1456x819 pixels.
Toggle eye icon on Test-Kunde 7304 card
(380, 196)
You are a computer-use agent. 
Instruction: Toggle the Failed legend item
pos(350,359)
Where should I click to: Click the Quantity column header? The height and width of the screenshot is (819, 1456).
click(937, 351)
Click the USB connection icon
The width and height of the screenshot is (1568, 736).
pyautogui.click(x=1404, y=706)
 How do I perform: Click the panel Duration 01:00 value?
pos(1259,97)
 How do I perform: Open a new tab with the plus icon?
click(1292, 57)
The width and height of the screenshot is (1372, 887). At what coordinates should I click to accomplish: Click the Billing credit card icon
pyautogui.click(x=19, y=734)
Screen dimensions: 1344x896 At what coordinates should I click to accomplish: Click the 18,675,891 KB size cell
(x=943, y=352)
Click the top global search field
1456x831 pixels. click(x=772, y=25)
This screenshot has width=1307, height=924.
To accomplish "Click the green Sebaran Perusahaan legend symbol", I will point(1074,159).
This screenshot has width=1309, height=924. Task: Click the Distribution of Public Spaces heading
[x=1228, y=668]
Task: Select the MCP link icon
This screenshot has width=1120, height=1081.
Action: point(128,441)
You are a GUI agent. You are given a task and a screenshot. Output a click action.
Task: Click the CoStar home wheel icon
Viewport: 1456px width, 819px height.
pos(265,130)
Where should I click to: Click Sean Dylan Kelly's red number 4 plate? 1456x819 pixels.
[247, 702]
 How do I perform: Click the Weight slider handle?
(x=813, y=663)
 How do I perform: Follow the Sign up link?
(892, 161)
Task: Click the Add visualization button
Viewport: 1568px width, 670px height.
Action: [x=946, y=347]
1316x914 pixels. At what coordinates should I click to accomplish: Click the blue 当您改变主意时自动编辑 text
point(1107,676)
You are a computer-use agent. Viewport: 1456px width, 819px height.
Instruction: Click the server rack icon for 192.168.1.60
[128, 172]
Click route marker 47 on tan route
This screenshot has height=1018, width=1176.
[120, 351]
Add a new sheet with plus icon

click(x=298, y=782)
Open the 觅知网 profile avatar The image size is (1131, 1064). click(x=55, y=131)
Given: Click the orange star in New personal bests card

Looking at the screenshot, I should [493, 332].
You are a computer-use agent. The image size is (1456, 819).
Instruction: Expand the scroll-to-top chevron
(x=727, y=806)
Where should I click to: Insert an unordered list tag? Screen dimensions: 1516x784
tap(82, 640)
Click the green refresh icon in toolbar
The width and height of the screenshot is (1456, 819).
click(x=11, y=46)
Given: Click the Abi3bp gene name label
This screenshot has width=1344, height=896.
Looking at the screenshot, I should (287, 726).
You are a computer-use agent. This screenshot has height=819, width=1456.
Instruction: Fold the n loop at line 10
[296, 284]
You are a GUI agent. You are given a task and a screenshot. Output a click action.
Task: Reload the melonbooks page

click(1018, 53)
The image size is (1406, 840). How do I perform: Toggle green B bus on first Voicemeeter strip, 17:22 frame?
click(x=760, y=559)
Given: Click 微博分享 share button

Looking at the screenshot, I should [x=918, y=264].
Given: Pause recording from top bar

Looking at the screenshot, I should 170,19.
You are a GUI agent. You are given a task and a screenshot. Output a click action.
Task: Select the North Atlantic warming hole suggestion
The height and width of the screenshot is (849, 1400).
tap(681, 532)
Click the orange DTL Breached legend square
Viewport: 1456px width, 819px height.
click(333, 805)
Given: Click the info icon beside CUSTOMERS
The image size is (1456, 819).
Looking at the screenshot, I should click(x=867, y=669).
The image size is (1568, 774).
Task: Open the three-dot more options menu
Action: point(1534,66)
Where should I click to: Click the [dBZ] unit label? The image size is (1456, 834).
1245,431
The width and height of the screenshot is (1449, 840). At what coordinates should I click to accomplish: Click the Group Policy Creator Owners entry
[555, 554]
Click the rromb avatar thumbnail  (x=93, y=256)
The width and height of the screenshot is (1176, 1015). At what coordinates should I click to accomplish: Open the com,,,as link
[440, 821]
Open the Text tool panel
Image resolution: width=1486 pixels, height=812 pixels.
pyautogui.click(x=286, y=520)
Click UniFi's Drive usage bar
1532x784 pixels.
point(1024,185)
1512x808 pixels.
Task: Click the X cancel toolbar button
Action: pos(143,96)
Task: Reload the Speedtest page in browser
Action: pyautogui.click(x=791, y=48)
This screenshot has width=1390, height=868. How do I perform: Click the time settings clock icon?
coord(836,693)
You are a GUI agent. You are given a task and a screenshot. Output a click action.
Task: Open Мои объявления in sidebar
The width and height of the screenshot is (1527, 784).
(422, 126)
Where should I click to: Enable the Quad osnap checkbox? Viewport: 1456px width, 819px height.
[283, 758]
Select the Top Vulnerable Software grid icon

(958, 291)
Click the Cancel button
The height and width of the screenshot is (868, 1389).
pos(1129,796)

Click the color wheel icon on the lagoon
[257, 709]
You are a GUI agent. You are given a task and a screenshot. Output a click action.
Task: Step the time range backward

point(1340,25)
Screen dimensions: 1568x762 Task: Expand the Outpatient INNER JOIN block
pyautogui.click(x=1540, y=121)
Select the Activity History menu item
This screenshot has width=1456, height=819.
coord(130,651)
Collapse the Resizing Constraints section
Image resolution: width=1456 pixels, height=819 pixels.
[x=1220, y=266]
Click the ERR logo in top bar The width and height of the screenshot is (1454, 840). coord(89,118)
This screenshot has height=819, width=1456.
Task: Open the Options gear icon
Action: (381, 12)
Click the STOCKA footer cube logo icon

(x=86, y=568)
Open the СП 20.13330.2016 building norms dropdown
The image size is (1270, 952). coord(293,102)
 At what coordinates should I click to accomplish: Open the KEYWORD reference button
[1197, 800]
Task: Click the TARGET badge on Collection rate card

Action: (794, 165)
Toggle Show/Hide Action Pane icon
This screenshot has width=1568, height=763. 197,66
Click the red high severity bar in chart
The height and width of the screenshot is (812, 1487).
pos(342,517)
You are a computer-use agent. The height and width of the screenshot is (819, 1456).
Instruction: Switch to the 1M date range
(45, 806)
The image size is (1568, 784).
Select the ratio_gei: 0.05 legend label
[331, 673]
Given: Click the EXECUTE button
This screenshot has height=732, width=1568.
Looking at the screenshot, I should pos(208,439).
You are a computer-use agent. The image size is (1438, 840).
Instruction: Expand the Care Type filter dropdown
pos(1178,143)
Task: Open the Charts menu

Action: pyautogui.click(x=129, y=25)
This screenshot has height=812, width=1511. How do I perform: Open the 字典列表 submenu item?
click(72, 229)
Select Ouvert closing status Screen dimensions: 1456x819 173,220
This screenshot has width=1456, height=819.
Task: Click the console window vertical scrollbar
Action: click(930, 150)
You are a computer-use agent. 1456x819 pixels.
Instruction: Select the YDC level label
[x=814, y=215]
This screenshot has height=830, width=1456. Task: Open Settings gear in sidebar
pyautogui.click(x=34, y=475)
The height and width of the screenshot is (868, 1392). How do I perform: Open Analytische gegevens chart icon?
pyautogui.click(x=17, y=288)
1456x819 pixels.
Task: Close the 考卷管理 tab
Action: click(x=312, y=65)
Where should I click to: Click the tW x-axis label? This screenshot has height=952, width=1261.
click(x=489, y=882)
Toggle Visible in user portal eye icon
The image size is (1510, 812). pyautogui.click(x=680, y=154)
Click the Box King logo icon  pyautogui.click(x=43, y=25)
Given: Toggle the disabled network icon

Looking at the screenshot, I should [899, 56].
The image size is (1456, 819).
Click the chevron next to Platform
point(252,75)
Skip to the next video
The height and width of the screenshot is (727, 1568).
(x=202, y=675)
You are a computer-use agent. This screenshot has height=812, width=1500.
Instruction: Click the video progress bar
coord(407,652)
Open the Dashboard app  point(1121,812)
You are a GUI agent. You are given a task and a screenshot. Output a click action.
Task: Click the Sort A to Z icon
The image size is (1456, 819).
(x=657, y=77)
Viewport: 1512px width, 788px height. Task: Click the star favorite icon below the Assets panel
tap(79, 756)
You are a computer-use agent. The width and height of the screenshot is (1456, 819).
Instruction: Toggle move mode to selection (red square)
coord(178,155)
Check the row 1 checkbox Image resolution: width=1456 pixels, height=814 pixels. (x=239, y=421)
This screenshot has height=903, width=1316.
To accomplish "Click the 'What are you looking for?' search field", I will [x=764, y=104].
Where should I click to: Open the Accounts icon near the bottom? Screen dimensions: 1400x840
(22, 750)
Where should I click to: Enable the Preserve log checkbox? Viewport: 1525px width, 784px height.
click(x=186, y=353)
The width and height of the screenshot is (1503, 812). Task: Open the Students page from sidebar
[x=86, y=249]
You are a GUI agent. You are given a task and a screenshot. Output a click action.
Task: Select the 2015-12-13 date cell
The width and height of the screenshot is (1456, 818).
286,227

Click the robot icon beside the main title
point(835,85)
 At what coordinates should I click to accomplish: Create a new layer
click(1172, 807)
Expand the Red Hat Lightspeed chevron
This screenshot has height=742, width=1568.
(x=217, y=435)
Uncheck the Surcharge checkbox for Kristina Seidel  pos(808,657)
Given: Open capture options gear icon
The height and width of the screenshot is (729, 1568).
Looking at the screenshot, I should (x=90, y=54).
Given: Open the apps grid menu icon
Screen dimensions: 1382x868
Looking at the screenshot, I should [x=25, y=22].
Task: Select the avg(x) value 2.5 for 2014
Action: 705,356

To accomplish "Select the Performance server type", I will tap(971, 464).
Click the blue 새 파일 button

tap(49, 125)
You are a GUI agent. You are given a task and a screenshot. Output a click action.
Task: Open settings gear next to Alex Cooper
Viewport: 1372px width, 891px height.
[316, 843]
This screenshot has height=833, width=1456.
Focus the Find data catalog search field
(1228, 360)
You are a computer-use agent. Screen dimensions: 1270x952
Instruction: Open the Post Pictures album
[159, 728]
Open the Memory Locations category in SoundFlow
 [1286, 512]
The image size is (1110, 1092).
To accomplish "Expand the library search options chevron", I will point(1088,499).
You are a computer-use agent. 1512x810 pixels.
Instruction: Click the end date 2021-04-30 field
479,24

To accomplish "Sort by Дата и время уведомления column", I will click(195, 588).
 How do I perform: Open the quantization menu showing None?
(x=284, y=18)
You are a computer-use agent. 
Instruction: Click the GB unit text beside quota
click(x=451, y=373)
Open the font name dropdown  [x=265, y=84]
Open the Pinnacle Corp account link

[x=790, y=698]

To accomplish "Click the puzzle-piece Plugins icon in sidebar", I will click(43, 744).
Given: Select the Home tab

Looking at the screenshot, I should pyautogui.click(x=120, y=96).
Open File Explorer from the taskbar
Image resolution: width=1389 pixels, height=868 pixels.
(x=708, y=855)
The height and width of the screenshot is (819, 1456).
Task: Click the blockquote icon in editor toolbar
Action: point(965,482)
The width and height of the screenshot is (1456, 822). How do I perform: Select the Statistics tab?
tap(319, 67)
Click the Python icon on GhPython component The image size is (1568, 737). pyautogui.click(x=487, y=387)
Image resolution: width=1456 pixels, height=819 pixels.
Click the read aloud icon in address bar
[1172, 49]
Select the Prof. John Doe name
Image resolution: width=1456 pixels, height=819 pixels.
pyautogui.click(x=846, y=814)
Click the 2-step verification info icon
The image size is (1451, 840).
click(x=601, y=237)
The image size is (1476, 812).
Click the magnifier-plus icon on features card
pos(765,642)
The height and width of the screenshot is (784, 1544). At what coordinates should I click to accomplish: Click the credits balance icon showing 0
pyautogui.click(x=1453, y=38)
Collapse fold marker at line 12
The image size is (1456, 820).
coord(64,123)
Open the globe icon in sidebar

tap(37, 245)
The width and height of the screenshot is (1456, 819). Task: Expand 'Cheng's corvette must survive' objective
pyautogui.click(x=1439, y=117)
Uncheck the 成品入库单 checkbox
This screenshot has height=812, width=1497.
+ + + + + + +
YOUR GOAL: Reproduce the listing above exactly as far as the line with "This screenshot has width=1307, height=924.", that line included.

WRITTEN RESPONSE:
1456x819 pixels.
Toggle eye icon on Test-Kunde 7304 card
(380, 196)
You are a computer-use agent. 
Instruction: Toggle the Failed legend item
pos(350,359)
Where should I click to: Click the Quantity column header? The height and width of the screenshot is (819, 1456).
click(937, 351)
Click the USB connection icon
The width and height of the screenshot is (1568, 736).
pyautogui.click(x=1404, y=706)
 How do I perform: Click the panel Duration 01:00 value?
pos(1259,97)
 How do I perform: Open a new tab with the plus icon?
click(1292, 57)
The width and height of the screenshot is (1372, 887). At what coordinates should I click to accomplish: Click the Billing credit card icon
pyautogui.click(x=19, y=734)
Screen dimensions: 1344x896 At what coordinates should I click to accomplish: Click the 18,675,891 KB size cell
(x=943, y=352)
Click the top global search field
1456x831 pixels. click(x=772, y=25)
This screenshot has width=1307, height=924.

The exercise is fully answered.